_Exercise aim_:
Reproduce the records from the line containing "Screen dimensions: 1168x556" through the end of the records, leaving out the pictures.

Target pointing data:
+ + +

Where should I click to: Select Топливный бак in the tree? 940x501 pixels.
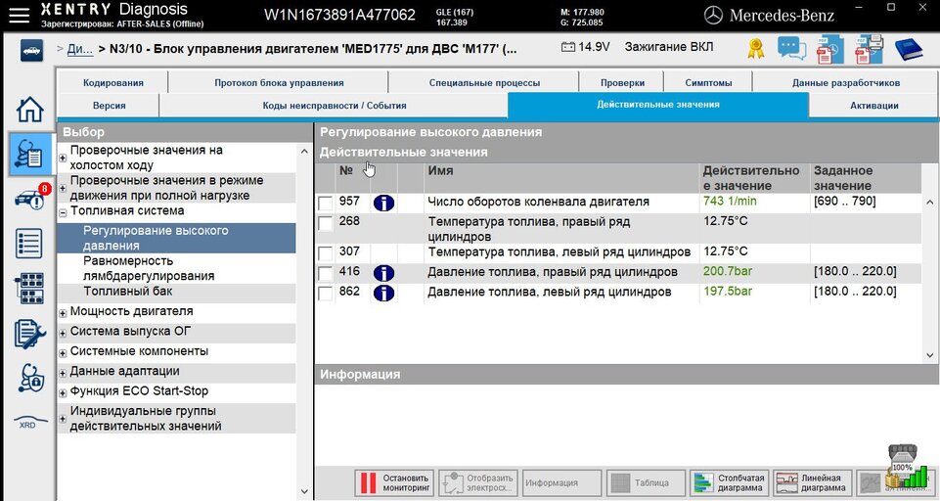click(129, 292)
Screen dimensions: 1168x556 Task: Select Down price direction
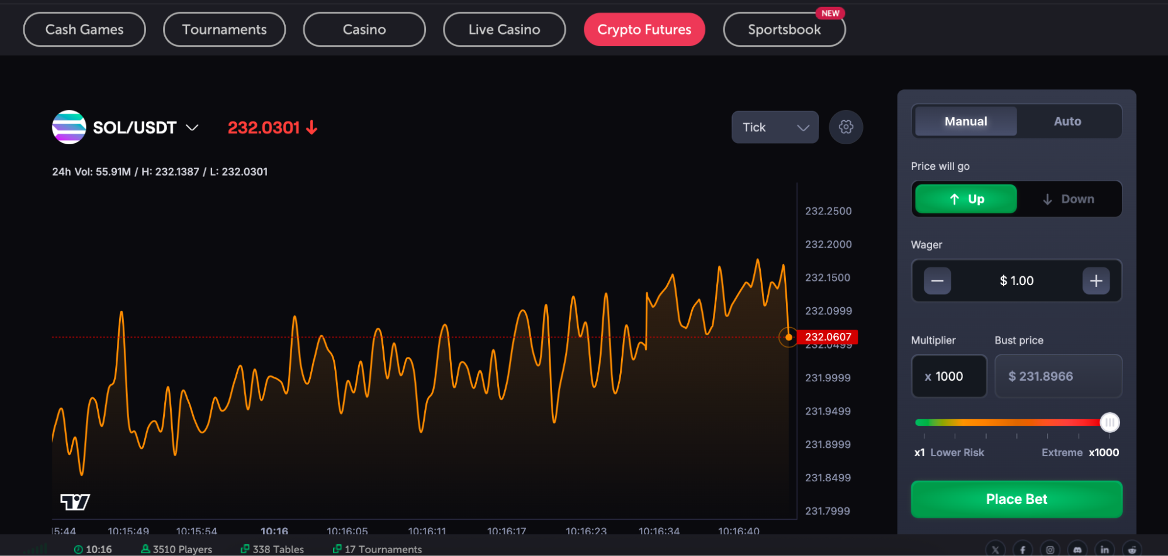tap(1068, 199)
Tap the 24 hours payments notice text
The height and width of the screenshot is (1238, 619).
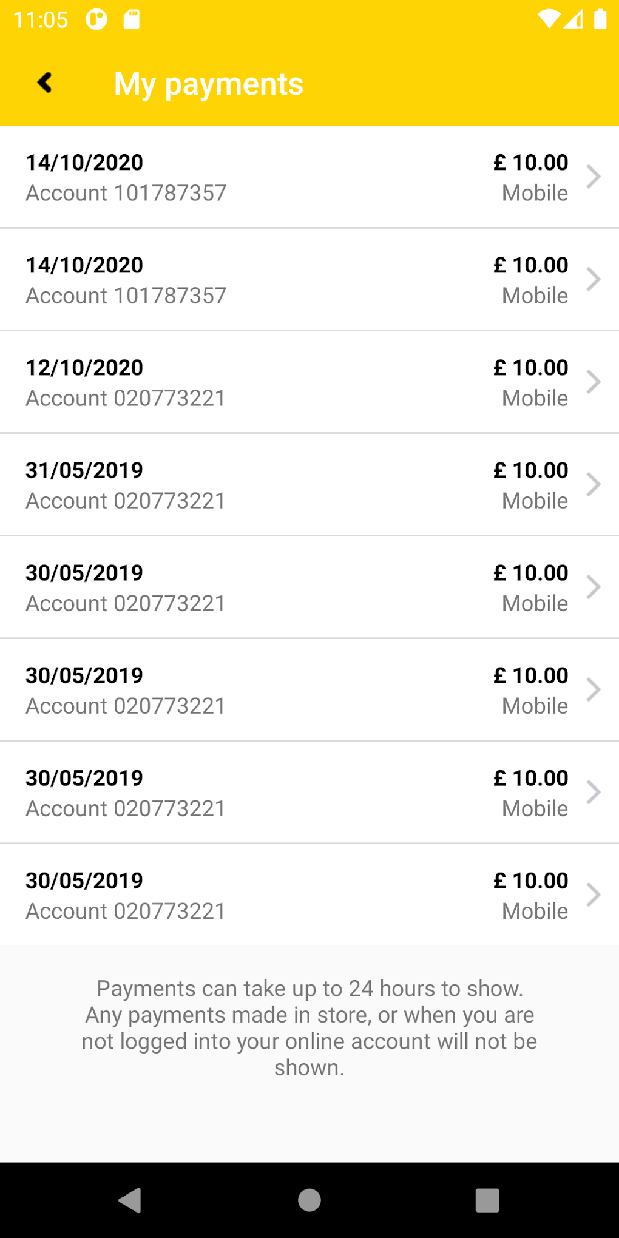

+ + +

_Result below_:
Screen dimensions: 1168x556 Task: Select Down price direction
tap(1068, 199)
Tap the 24 hours payments notice text
The height and width of the screenshot is (1238, 619).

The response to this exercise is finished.